In People v Norman, the issue is the admissibility of prior testimony as part of a partially executed plea bargain. In pertinent part, the facts are that, having previously been convicted of first-degree murder and while awaiting sentence, defendant contacted the prosecutor's office and negotiated an agreement to testify against his accomplice in four other killings, Reginald Johnson, in exchange for an agreement to permit him to plead guilty to second-degree murder (the Allen Jewelry Company killings). A preliminary examination was held in the Allen Jewelry case. Defendant waived his own examination, testified that Johnson was his accomplice, and described in detail the circumstances of the robbery-murder; thereafter defendant declined to plead guilty to second-degree murder. His testimony at the examination was admitted over objection of counsel at his trial, and defendant was convicted of felony murder and armed robbery.

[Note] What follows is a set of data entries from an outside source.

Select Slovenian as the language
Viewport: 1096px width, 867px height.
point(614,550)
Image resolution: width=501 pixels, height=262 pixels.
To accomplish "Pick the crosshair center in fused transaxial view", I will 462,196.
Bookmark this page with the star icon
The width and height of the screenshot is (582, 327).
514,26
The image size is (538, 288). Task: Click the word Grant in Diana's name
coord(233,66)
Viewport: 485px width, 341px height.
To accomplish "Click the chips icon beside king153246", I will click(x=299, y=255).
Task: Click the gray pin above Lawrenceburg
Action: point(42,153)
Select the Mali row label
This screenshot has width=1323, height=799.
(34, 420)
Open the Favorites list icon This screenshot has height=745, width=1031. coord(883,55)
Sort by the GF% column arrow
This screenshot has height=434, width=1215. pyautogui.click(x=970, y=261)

There is no doubt that defendant's testimony was given in fulfillment of his plea bargain agreement. MRE 410 was not adopted until March 1, 1978, after the date of the event here in question, and thus does not control the outcome of this case. We proceed therefore to an analysis of pre-Rule 410 case law.
We are unable to agree with the Court of Appeals conclusion that MRE 410 was consistent with prior Michigan law. While it is true that evidence of a previously withdrawn plea of guilty was inadmissible prior to the adoption of MRE 410, People v Street, 288 Mich. 406; 284 N.W. 926 (1939), People v Lombardo, 301 Mich. 451; 3 N.W.2d 839 (1942), People v MacCullough, 281 Mich. 15; 274 N.W. 693 (1937), and People v Mulvaney, 171 Mich. 272; 137 N.W. 155 (1912), would all appear to support the proposition that statements of a defendant, as distinct from an actual plea of guilty were admissible. We conclude that prior to MRE 410 Michigan law was unclear on this issue.

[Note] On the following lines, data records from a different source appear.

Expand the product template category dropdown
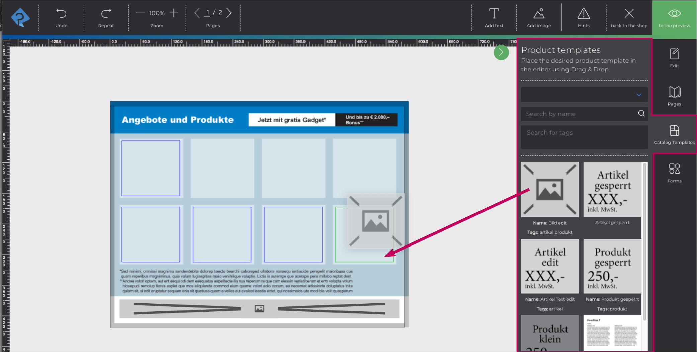Image resolution: width=697 pixels, height=352 pixels. (x=584, y=95)
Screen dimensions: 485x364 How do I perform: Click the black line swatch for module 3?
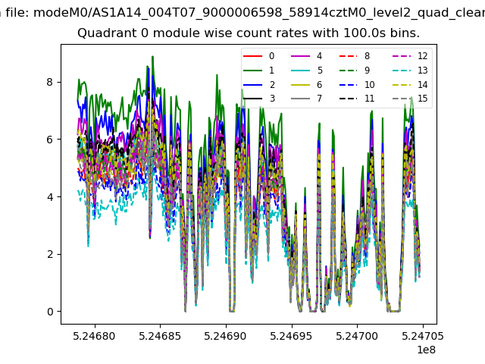252,99
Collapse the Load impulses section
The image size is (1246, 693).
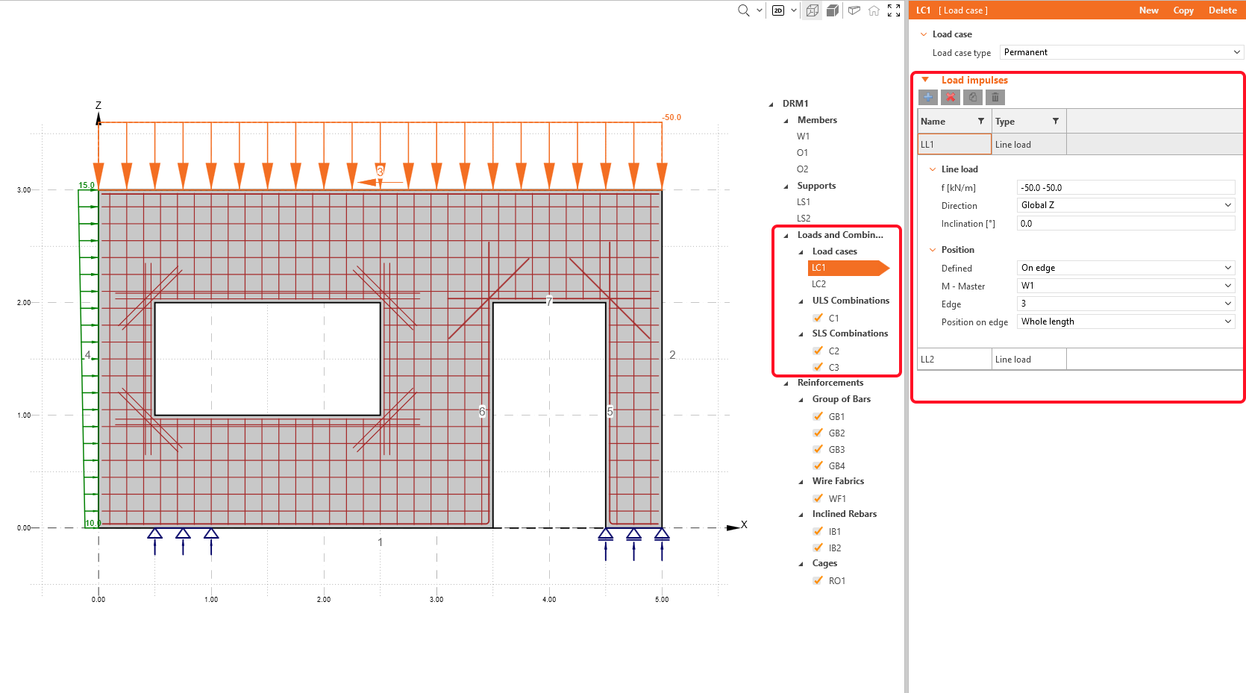[x=925, y=80]
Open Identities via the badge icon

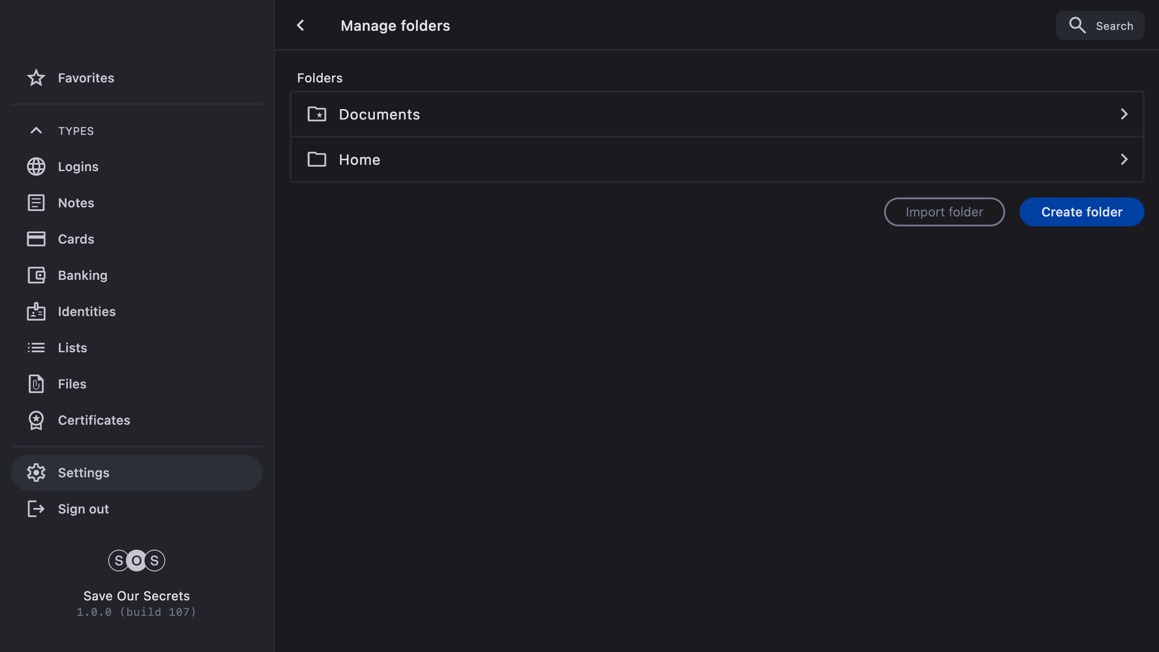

We are also persuaded that defendant's statement was an admission, MRE 801(d)(2), and not a statement against penal interest, MRE 804(b)(3).
Defendant's testimony at preliminary examination was a confession that he had executed four persons by means of one shot into the head of each person. It was given in the context of an agreement that defendant would be convicted of second-degree murder by his subsequent plea in this cause. Hence, there was no requirement of unavailability or of a finding that the statement was so far against his interests that a reasonable person would not have made the statement unless it were true. MRE 804(b)(3).
We conclude that the only potential barrier to the admission of this testimony is the fact that it was given as the result of an inducement. We further find that the statement was voluntary. The bargain was solicited by a sophisticated suitor seeking to avoid a mandatory life sentence. The statement was not made while defendant was in custody, but rather was made in open court. None of the indicators of involuntariness which we have set forth today are here implicated. We have no doubt that defendant's testimony was the product of defendant's free will.
Finally, while we also conclude that defendant's statement was voluntary in People v Cooper, we note that Cooper is a striking illustration of the mischief that would be produced by adoption of a rule of exclusion per se. The alleged inducement in Cooper is no more than the officer's statement to an unincarcerated defendant, properly advised of his rights, that his cooperation would be reflected in the officer's report, but that the fact of charge and the severity of the charge would be for the prosecutor to determine. Acceptance of the per se test in this context would mean that any communication of cooperation on a defendant's part, would render defendant's statement inadmissible. As in every life situation which requires choice, the cases before us each present a situation where some constraint is involved, some hoped for benefit sought, and some detriment sought to be avoided. Such considerations do not, without more, suggest that the decision to speak is involuntary or that the statement is unreliable.
The judgment of the Court of Appeals should be affirmed in People v Conte and People v Bradley. In People v Meaker, People v Norman, and People v Cooper, we would vacate the judgment of the Court of Appeals. In Meaker and Cooper, we would reinstate the judgment of the trial court. Norman should be remanded to the Court of Appeals for consideration of the remaining issues.
RYAN, J., concurred with BOYLE, J.
I concur with the reasoning and legal standard enunciated in Justice BOYLE'S opinion and with its application to the facts in all but one of the cases. For the reasons given in Justice CAVANAGH'S opinion, I agree that the judgment of the Court of Appeals in People v Bradley must be reversed and the case remanded for a new trial.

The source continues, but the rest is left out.